More than 2,000 people are on the waiting list for allotments in Sheffield
'Digging for Victory' was the way the government got Britain to cope with austerity measures in World War II and it could be making a comeback in Sheffield in the hard times of 2010.
The city council has plans to create five new allotment sites in a pilot scheme to get local communities growing their own food.
There is a big demand for allotments in Sheffield with the number on the waiting list almost equal to the total number of plots in the city.
The council currently has 72 allotment sites in the city with slightly more than 3,000 plots but the overall waiting list for plots is now 2,300.
It also has plans to get tough with current allotment holders who are not maintaining their sites properly.
Five new sites could be developed by the council under the 'Community Food Growing' scheme.
These include plots at Ecclesfield Park, Lane End in Chapeltown, the Old Jessops Hospital site, Page Hall and parkland at Parson Cross - all of which are currently derelict or overgrown.
Community groups in the city like
Green City Action,
Heeley City Farm
Sheffield Wildlife Trust
have already said they are interested in managing and developing an area of land for food growing.
Councillor Shaffaq Mohammed, the Council's Cabinet member for Communities said:
"Local people will benefit from this project by being able to grow their own food.
"We intend to give support and training to grow healthy food and provide additional food growing opportunities in the city that will link in to cook and eat sessions and other community food initiatives.
"Our work with partners can go a long way to breaking down some of the barriers to increasing physical activity, eating a healthier diet and reducing our carbon footprint."
Richard Clare from
Sheffield Organic Food Initiative
has a community allotment at Crookes and teaches others how to grow produce.

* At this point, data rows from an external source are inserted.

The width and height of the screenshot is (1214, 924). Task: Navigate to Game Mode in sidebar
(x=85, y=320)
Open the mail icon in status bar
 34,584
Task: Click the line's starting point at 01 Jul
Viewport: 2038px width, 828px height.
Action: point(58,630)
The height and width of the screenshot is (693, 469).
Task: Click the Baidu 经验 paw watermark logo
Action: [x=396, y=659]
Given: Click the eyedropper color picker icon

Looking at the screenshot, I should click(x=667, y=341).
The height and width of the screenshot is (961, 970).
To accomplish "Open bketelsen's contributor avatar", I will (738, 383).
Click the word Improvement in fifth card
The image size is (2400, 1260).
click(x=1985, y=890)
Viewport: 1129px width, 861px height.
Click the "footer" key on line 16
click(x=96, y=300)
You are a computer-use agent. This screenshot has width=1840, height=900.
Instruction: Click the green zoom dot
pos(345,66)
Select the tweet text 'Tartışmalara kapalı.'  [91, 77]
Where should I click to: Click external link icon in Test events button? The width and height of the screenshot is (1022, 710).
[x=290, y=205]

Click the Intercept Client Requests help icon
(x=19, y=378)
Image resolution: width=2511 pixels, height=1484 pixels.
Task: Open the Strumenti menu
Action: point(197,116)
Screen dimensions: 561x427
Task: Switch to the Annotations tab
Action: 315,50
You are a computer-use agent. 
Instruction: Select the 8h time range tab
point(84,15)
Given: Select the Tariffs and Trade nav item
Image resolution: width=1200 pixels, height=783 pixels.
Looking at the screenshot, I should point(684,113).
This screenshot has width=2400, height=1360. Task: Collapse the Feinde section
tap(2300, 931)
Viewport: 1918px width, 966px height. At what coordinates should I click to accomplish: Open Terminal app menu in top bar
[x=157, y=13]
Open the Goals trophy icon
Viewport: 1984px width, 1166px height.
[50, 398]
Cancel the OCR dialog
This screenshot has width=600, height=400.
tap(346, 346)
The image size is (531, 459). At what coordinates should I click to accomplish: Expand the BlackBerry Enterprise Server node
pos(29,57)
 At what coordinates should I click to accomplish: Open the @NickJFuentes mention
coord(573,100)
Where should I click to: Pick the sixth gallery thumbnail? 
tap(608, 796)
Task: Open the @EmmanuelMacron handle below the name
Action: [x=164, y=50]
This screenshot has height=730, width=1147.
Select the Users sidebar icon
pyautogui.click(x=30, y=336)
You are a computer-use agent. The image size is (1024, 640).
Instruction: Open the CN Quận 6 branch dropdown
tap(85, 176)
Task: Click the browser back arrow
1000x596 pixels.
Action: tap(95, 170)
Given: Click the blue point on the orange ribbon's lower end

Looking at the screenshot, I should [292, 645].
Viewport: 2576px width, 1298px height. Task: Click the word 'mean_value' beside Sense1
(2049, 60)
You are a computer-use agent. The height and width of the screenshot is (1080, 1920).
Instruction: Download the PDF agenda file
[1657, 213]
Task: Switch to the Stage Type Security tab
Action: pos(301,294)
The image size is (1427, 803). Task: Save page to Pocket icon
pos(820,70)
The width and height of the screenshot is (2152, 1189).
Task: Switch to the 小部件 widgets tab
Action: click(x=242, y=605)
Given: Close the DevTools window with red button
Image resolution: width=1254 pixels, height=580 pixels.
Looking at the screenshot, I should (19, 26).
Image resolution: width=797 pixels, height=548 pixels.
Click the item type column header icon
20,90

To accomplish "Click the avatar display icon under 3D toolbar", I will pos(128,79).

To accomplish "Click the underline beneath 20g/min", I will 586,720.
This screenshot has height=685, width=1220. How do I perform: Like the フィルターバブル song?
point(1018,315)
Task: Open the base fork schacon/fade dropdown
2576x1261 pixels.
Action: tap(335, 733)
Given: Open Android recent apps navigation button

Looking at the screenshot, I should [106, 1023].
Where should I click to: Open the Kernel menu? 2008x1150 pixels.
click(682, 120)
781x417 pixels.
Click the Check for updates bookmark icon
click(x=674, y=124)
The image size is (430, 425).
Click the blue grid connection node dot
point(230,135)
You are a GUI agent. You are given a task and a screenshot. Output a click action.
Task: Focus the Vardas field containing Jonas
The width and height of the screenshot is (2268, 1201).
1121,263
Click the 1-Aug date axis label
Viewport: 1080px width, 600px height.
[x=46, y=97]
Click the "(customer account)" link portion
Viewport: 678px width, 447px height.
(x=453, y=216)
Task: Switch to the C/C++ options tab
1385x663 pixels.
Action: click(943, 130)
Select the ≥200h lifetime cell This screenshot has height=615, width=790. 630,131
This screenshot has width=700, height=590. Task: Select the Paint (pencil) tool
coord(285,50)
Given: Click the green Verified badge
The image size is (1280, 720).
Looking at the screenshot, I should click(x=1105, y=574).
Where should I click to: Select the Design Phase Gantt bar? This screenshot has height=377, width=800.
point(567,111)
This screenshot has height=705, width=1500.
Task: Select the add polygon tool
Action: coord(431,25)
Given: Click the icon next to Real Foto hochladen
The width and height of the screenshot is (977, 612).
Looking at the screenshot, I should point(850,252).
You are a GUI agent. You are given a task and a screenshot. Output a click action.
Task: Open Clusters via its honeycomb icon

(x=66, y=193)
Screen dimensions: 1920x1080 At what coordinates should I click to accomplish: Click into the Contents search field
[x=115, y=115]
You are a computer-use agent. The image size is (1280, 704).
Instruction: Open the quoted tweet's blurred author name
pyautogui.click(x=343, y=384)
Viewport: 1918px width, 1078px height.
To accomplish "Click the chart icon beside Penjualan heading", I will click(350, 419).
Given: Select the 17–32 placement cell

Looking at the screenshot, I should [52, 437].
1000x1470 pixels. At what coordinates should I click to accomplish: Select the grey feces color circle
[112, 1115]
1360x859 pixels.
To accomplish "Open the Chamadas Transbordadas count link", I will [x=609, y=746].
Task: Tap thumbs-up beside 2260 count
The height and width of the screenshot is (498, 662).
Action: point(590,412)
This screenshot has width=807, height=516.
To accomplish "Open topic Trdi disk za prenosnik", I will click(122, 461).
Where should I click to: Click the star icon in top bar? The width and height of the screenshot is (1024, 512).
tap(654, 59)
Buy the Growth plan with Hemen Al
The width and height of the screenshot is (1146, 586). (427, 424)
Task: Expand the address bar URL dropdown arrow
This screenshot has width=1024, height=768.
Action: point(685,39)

Richard Clare from Sheffield Organic Food Initiative
He has welcomed the council's initiative:
"It's music to my ears. We've been waiting a long time for the policy to change. We're looking for a long term commitment to food growing.
"On the back of inflation pushing up food prices, hopefully we'll build up the skills and capacity of people in Sheffield to support each other in food growing."
As well creating additional allotment sites, the council also intends to make more plots available by speeding up the process of re-allocating those which are vacant or not being cultivated.
At present an allotment-holder will be issued with a warning letter and given time to improve their plot.
Under the new regime anyone who has had two warning letters in a two-year period will have their plot taken off them.
Gail Griffiths, the Green Space Manager for Sheffield City Council, said they have to manage demand but they will support people who are struggling with their plot:
"There might be some extenuating circumstances where some people are unable to grow. We will certainly work with them.
"If they can't manage their plots any longer we can maybe halve their plot or find them a smaller area.
"But if they can't manage it and they acknowledge it they will have to move on and someone on the waiting list will take over."
Unscheduled spot checks will also be introduced to help identify poorly maintained plots.